Being a sensitive person myself, I was always told to “suck it up” or “deal with it” to the point where I begin to drown myself in self-loathing for having to be born as one. Sometimes, even more so than others, I would think about myself badly if I did any trouble to my friends or if my emotions justifiable with my actions. So I induce an imposter syndrome upon myself to fit into the crowd (but even that did not go too well, people love to talk and point out things that are odd to them). To deal with my sensitivity can be mentally draining and makes me feel vulnerable, especially when I am the type to build up my inner thoughts until it eventually bursts into another concoction that I will later regret ever throwing a fit in. Trust me, it is as complicated as it gets, but having a sensitivity does not mean it is not controllable, especially as one of the women in the 21st century, we have been aware of the help and support we have from our sisters, and there are ways.
Here are the ways to embrace your sensitive nature with open arms:
Take a breather
One thing about taking care of yourself is to not strain yourself to the max. A sensitive person is quick to detect or respond to slight changes, signals, or influences. Therefore, it can possibly cause your mental well-being to be overloaded with many kinds of things at once. You deserve all the rest you need (as long as it is smart and organized) to recollect yourself from the overwhelming emotions it takes to see eye to eye with the surroundings (be it people, hustle and bustle of town like Gombak, loud atmosphere, etc).

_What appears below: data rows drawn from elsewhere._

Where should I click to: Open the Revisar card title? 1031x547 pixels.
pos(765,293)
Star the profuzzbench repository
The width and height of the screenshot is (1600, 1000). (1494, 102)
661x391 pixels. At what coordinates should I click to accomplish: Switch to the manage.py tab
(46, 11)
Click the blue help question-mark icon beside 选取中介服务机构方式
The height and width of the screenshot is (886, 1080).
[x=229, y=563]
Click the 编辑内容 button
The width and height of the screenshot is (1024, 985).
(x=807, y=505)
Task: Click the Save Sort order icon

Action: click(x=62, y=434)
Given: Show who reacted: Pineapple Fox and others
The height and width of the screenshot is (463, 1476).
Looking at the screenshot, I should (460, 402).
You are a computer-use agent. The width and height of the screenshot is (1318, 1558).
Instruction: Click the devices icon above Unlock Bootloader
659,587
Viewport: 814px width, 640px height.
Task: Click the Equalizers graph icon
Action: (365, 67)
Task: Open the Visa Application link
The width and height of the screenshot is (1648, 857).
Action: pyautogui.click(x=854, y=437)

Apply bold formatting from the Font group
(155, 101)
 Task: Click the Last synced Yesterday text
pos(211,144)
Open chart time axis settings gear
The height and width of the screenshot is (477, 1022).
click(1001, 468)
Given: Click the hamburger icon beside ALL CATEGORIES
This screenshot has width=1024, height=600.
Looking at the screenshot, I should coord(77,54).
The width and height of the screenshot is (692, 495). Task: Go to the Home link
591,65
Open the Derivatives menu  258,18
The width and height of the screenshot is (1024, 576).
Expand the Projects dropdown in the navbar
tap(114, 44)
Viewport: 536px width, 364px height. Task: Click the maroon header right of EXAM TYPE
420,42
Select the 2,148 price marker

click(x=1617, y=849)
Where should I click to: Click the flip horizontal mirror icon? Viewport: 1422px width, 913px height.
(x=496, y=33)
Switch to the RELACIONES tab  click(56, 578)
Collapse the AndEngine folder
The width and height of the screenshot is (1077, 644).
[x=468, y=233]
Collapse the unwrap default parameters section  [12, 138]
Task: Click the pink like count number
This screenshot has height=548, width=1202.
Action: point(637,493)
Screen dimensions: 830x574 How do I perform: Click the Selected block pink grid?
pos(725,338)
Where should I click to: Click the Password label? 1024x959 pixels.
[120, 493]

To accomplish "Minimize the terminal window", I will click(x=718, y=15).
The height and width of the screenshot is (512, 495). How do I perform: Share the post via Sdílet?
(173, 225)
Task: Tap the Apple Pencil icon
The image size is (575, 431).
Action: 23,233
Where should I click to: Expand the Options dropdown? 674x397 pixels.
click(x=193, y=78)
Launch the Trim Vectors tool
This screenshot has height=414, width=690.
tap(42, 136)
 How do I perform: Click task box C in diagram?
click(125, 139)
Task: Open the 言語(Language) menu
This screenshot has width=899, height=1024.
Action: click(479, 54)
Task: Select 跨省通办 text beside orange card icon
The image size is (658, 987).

Understand Your Sensitive Cocoon
Observe your pattern – what gives you a pinch, can drain you or how can you get back on track, both your emotion management and professional work. Nevertheless, there are many mechanisms you can try to hold the waters of your sensitivity into your grasp of control. Meditation works wonders and can provide the balance you need for both physical and psychological. As for me, I would sit in my comfy studio room at Damansara Perdana and listen to podcasts about sensitivity on Spotify, such as ‘The Highly Sensitive Person’ Podcast.
Heal Your Scar
To live through the decades of your life being treated like a fragile and overly sensitive person can put a dent in your identity. Let it grow further and your future endeavors will be more difficult and cause darker experiences in your lifetime (relationship problems, mental health deterioration, addiction, etc.). To prevent that from blossoming any further, have someone you trust by your side to talk it out or seek any support that can aid you in self-reflection to contemplate the best path for your healing journey.
As a sensitive person, you care more about people around you than yourself. However, a time in the future will happen when it will come off at tiresome and be conflicted about yourself and the people around you in terms of importance. Give yourself all the deserving credit by thinking about yourself. Reward your hard work for striving thus far with self-care. Get a good night’s sleep (a complete 8 hours at that), cry it out when there is a lot to bottled up or take a walk with nature around you or treat yourself to a vacation tour at Batu Caves.
Sensitivity is not a curse, but a gift of compassion – you can empathize, be creative, pay attention to detail and bring quality into everything you create. What I mean is, you can understand the people around you more deeply than normal. To categorize sensitivity under the same column as toughness is not the case because both do not hold the correlation between them. Being sensitive is a strength, not a weakness. Having such traits should not be looked down upon as it shows how compassionate you can be for others and especially for your own self-worth.
It is these particular traits that birthed the world’s best writers (e.g: Edgar Allan Poe), actors and actresses (e.g: Nicole Kidman), artists (e.g: Leonardo da Vinci), therapists, coaches, interior designers, and caretakers.